Pernah juga saya mendapati nilai ulangan IPAnya dapat 90. Sambil menempel kerta ulangannya di notice board, saya iseng bertanya.

“Kok tumben, Ki, nilainya 90? Emang sekarang kalo SMP susah ya dapet nilai 100?”

“Iya, 90 juga gede kali, bu. Kalo nilainya 100 terus itu terlalu mainstream,” lagi-lagi dengan gaya santai Kiki menanggapi pertanyaan saya.

Saya tidak ingat kapan persisnya Kiki akhir-akhir ini sering mengucapkan “terlalu mainstream”. Tapi semenjak ketertarikan buku bacaannya berubah, dia memang banyak berubah juga. Selidik punya selidik, rupanya Kiki begitu terpengaruh dengan tokoh Juki dalam komik Juki dan Petualangan Lulus UN. Juki, tokoh dalam komik itu selalu mengatakan “terlalu mainstream” untuk membenarkan hal-hal nyeleneh yang dia lakukan.



Baterainya sekarep.

Karena seharian dipakai main game, Kiki memberitahu saya kalau tabletnya perlu di-charged.

“Bu, kalo mau pake tablet di-charged dulu, ya. Udah sekarep tuh. Tadi Kiki pake main game.”

“Sekarep? Maksudnya?” tanya saya bingung.

“Itu lho tadi kelamaan main game, baterainya udah sekarep. Sini Kiki charged dulu, deh.”

“Sekarat….bukan sekarep,” saya mengoreksi pilihan katanya sambil tertawa.

“Iya maksudnya itu deh.”



Rest in peace ya, bu.

Siang ini sangat terik. Karena ngantuk saya memutuskan untuk tidur di kamar. Setelah menyalakan AC saya bersiap istirahat siang. Saya hampir tertidur ketika Kiki tiba-tiba masuk, dan ikutan tidur di sebelah saya. Saya ingat sore itu Kiki janjian sama teman-temannya mau latihan futsal di sekolah.

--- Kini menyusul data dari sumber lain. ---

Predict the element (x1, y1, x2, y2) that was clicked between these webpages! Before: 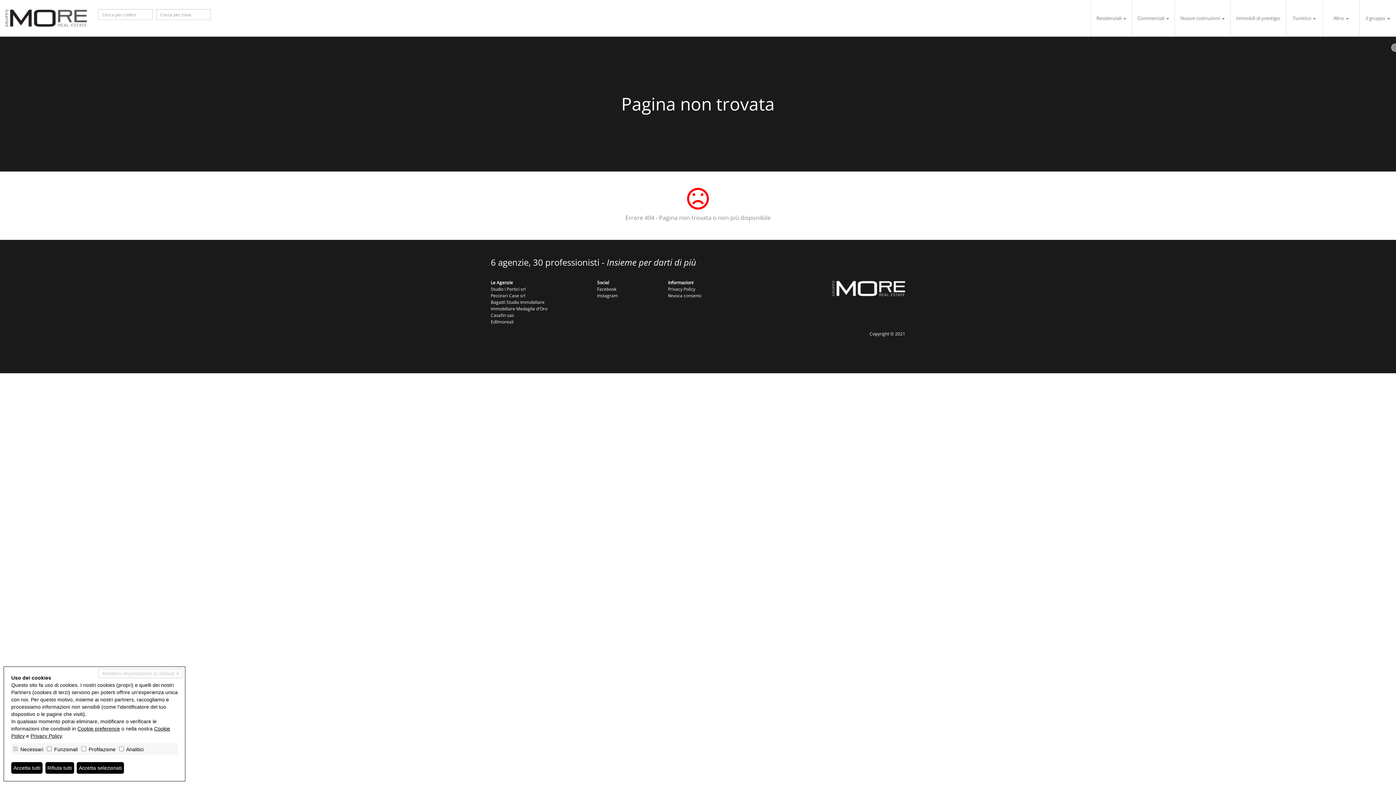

“Kiki jadi latihan futsal?”

“Jadi, dong. Ibu nggak kemana-mana, kan?”

“Enggak. Berangkat jam berapa?”

“Ntar jam 3an.”

“Hati-hati bawa motornya, ya.”

“Iya. Kiki pulangnya paling jam lima lewat. Ibu rest in peace, aja dulu.”

“Lho??? Kok rest in peace, sih?? Kataku kaget campur geli.

“Ibu kan mau istirahat, makanya rest in peace aja,” ujarnya polos.

“Kalo rest in peace itu buat orang yang udah meninggal, Ki. Artinya memang istirahat dalam damai, tapi maksudnya istirahat selamanya,” jelasku sambil tertawa.

Kiki cuma nyengir. Alhasil, saya pun batal “istirahat dalam damai” siang itu.